The North retaliated last week by blowing up an inter-Korean liaison office set up in 2018 to foster better relations, and by threatening to send troops back into border areas.

North Koreans prepare anti-Seoul leaflets to be sent across the border - AFP
North Koreans prepare anti-Seoul leaflets to be sent across the border - AFP

Over the weekend, Pyongyang warned it would send 12 million of its own propaganda leaflets reflecting the “wrath and hatred of people from all walks of life,” which it was preparing to launch in over 3,000 balloons.

Many of the leaflets would feature the face of Moon Jae-in, the South Korean president, smeared with cigarette butts as an insult, the state-run Korean Central News Agency reported.

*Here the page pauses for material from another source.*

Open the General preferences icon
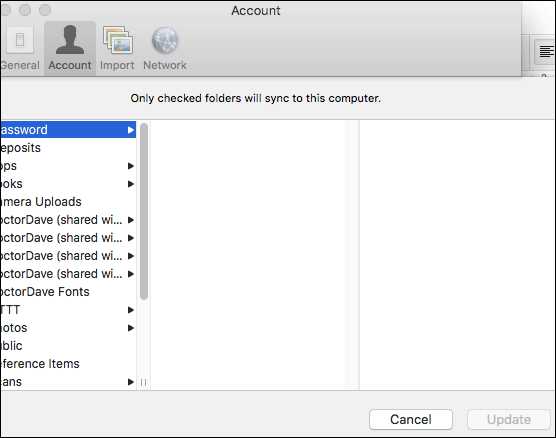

North Korea experts believe that while the regime has been angered by defector groups operating along the border, the real cause of Pyongyang’s ire is the lack of progress with the South and the US over denuclearisation in exchange for sanctions relief.

Some have suggested that the North is lashing out under severe economic pressure due to international sanctions, the impact of the coronavirus pandemic, and the drying up of humanitarian assistance.

“The larger economic context certainly shows Pyongyang getting backed into a corner,” Kyle Ferrier, director of academic affairs at the Korea Economic Institute of America, told Bloomberg.